The Squad is an account of the intelligence war waged principally in Dublin, by Michael Collins and the IRA from January 1919 to the Truce in 1921. It is based on a series of interviews given by participants to the Irish Bureau of Military History on the proviso, for many, that they would only be released after the interviewee’s death.
The author does not spend much time contextualising the violence in the politics of the time clearly having decided that, as there are many other books which provide such context, he has little additional to offer. This means that one is pitched almost straight away into the minuatae of intelligence operations with a bewildering array of characters.
However patience with this approach pays dividends: the book conveys the mammoth scale of the intelligence operation Collins undertook and hence the centrality of this in undermining Britain’s capacity to hold Ireland. The book also provides insight into how the ruthlessness and secrecy of the operations led to the moral erosion of some of the Squad members whose subsequent military and democratic conduct was far short of the ideals initially outlined by Collins for them.

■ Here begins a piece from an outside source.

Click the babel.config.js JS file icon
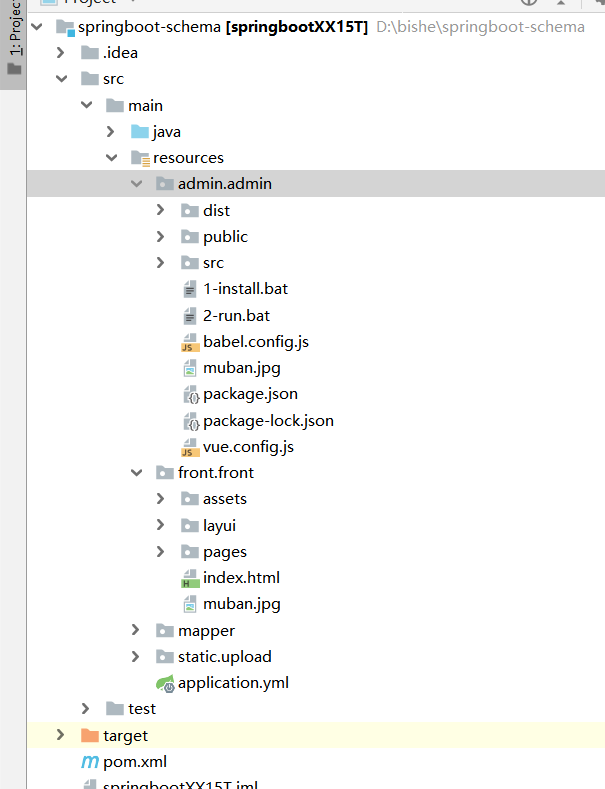The height and width of the screenshot is (789, 605). pos(190,342)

Collins insisted that revenge was never to be part of the conduct of the Squad, leading many of the shooters to presume that killings such as that of Lee-Wilson, who had maltreated Tom Clarke after the 1916 Rising, was principally an act of military necessity, rather than an act of revenge. However as generally the shooters were simply given orders to kill not the reasons for the killings there is little substantive illumination on the reasons for some of Collins’ more controversial killings.
Certainly as the war wore on into late 1920 and early 1921 there is a sense that the routinisation of killing led to a toleration of revenge and reprisal comparable to that shown by Lloyd George and his Cabinet in their conduct of the war: Todd Andrews, later a distinguished Irish public servant, who participated in a support role to the Squad in the Bloody Sunday operation in late 1920, noted how the behaviour of some of his comrades resembled that of the Black and Tans.
And, however justifiable was this campaign, the author does not allow the reader to lose sight of the fact that it resulted in the killing, often brutal, of other human beings: in the Squad’s first assasination, of a political detective Patrick Smyth, they used .38 calibre weapons, which they discovered could not dependably put a man down – Smyth struggled on in pain and fear for a long while after the first bullets hit; the assasination of 22 year old District Inspector Phillip O’Sullivan in front of his fiancee, clearly bothered his killers so much in later life that they could not bring themselves to speak of it.
Nevertheless, in spite of the sense of excess towards the end of the war, the book does confirm a general tendency of restraint and growing democratic sensibility by Collins that compares favourably with many of his contemporaries in British or American politics. The experience of the pity of war seems to have been a major factor in Collins’ own growth as a statesman. His loss continues to cast a long shadow on twentieth century Irish history.